### Text provided:
R/ParetoAdj.R

Defines functions get_adj get_rho4 r2AI R2_CB ParetoAdj

Documented in ParetoAdj R2_CB

### Pareto-Optimal Shrinkage Formula ###
# Song, Q. C., Tang, C., Newman, D. A., & Wee, S. (2023). Adverse impact reduction and job performance optimization via Pareto-optimal weighting: A shrinkage formula and regularization technique using machine learning. Journal of Applied Psychology. doi:10.1037/apl0001085.

#' Pareto_Adj function
#'
#' Estimate shrunken Pareto-optimal solution based on Pareto-optimal shrinkage formulas
#' @param Ncal Calibration sample size
#' @param wpred Matrix of predictor weights, where each row displays a Pareto-optimal solution and each column displays a weight for each predictor in that solution
#' @param Rperf_cal Vector of calibration sample job performance validity
#' @param Rrace_cal Vector of calibration sample race bivariate correlation (i.e., correlation between race dummy variable (0-minority, 1-majority) and predictor composite score)
#' @param prop Proportion of minority applicants in full applicant pool
#' @param sr Selection ratio
#' @return A data frame, each row shows a Pareto-optimal solution prior to and after the adjustment using the Pareto-optimal shrinkage formula
#' @return \describe{
#'   \item{Rperf_cal, Rperf_adj}{Job performance validity prior to and after adjustment, respectively}
#'   \item{Rrace_cal, Rrace_adj}{Race bivariate correlation prior to and after adjustment, respectively}
#'   \item{AIratio_cal, AIraio_adj}{Adverse impact ratio prior to and after adjustment, respectively}
#'   \item{w_perf, w_race}{The extent to which, respectively, job performance validity and race bivariate correlation is optimized in a given Pareto-optimal solution}
#'   }
#' @examples
#' # Example corresponds to Song, Tang, Newman, & Wee (2023), Supplemental Material 4
#' # Song, Q. C., Tang, C., Newman, D. A., & Wee, S. (2023). Adverse impact reduction
#' # and job performance optimization via Pareto-optimal weighting: A shrinkage formula
#' # and regularization technique using machine learning. Journal of Applied
#' # Psychology. doi:10.1037/apl0001085.

### Exercise requirements:
Please transcribe the part of the ParetoAdj source above between "Defines functions get_adj" and "Applied Psychology. doi:10.1037/apl0001085.", inclusive.

### Provided records:
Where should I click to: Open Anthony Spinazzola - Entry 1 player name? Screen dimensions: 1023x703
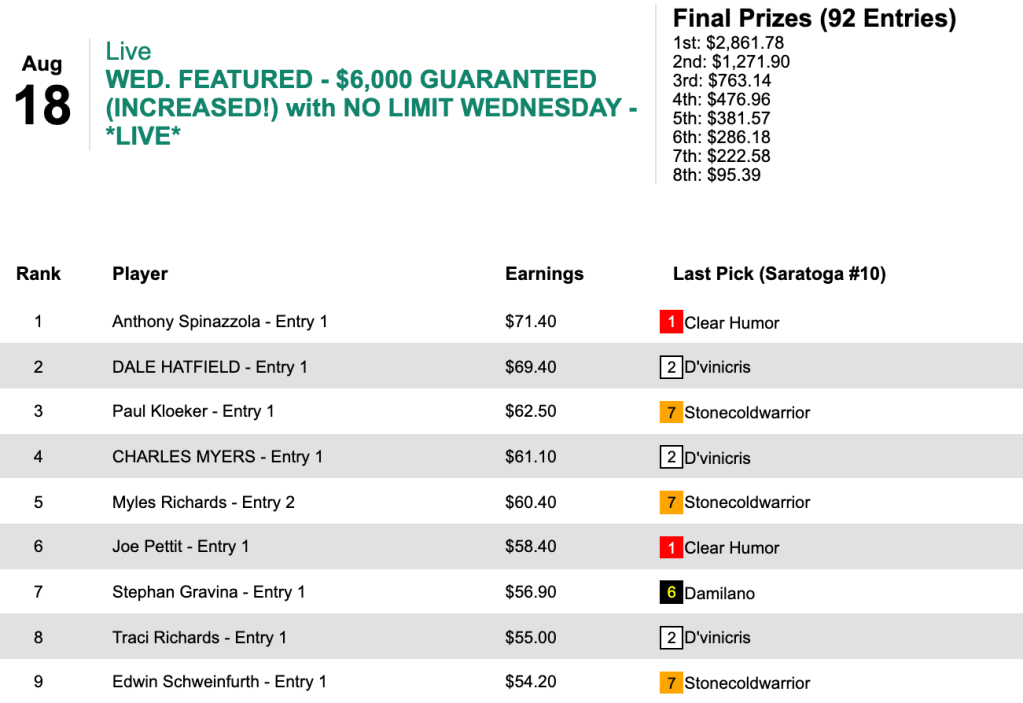pyautogui.click(x=220, y=321)
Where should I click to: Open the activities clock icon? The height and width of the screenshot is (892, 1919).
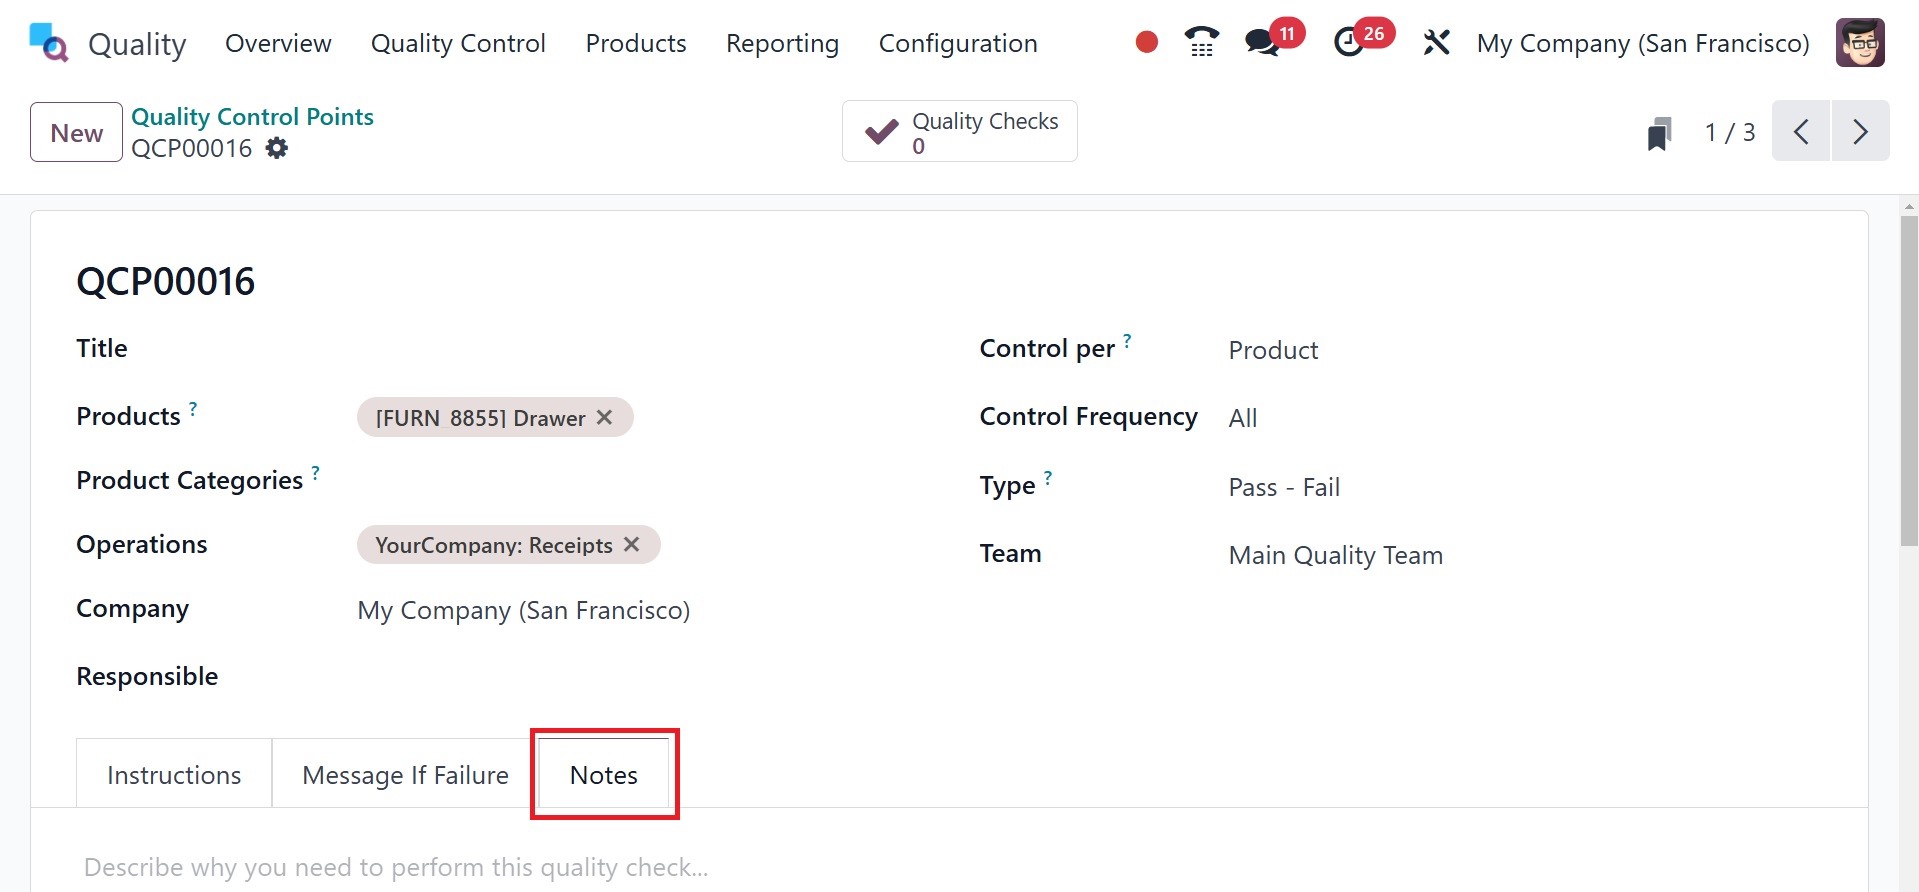pyautogui.click(x=1349, y=42)
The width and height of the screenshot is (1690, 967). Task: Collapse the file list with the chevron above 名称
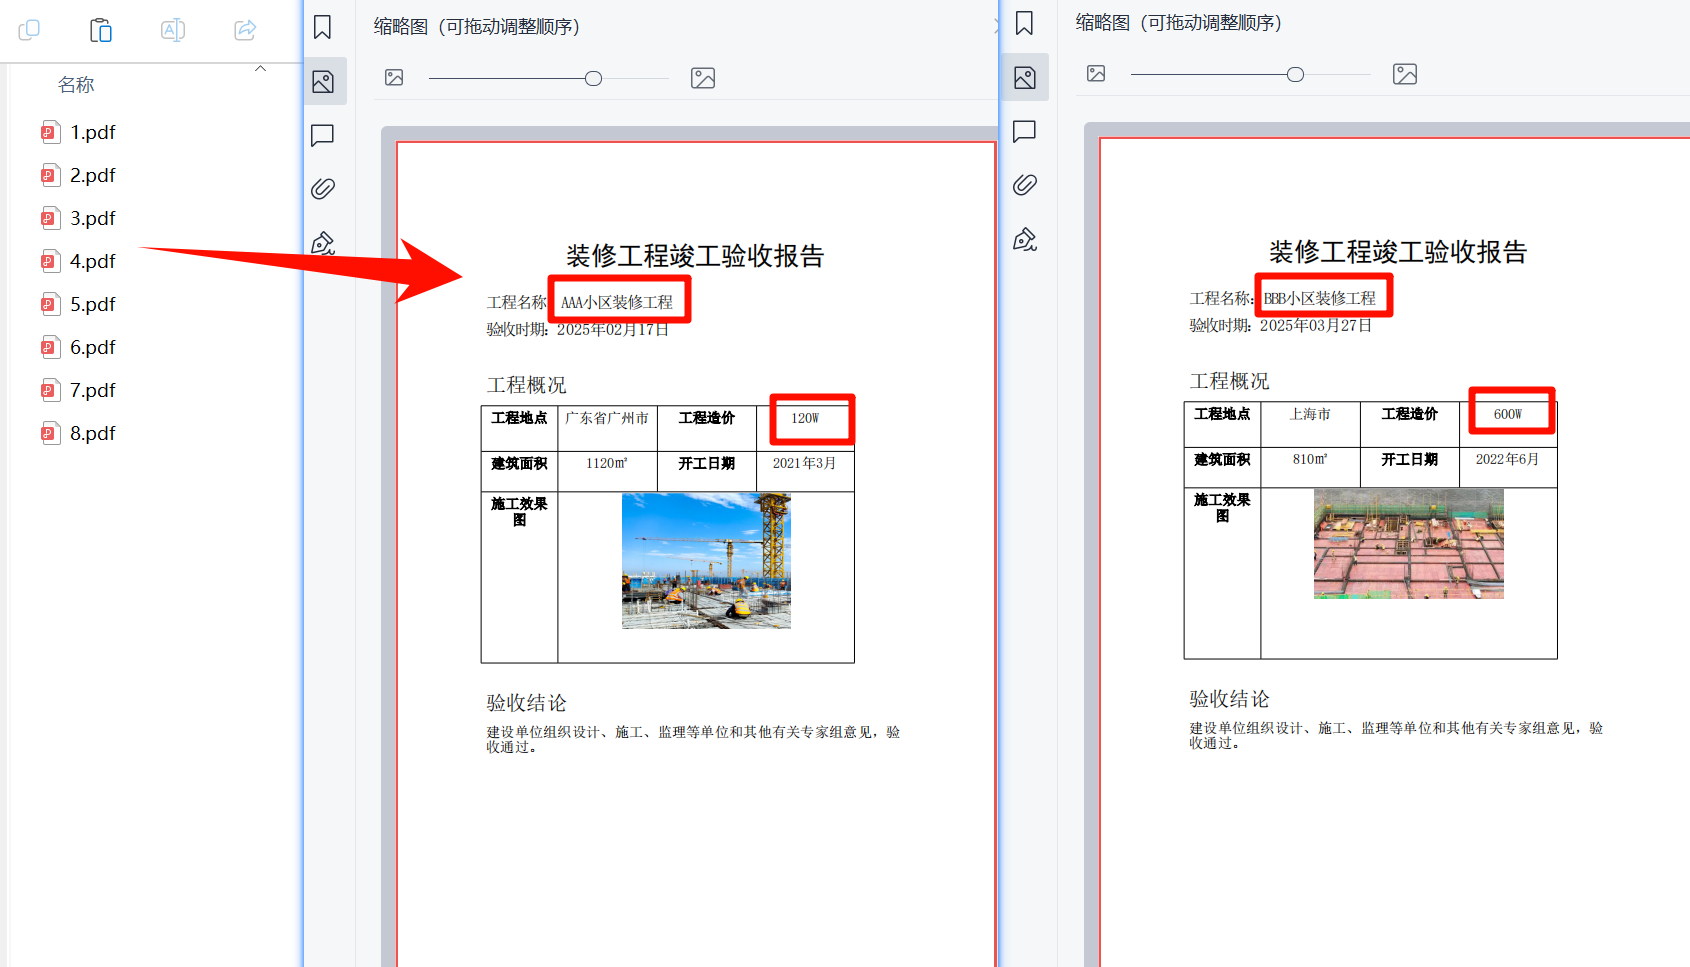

### Correct response:
Defines functions get_adj get_rho4 r2AI R2_CB ParetoAdj

Documented in ParetoAdj R2_CB

### Pareto-Optimal Shrinkage Formula ###
# Song, Q. C., Tang, C., Newman, D. A., & Wee, S. (2023). Adverse impact reduction and job performance optimization via Pareto-optimal weighting: A shrinkage formula and regularization technique using machine learning. Journal of Applied Psychology. doi:10.1037/apl0001085.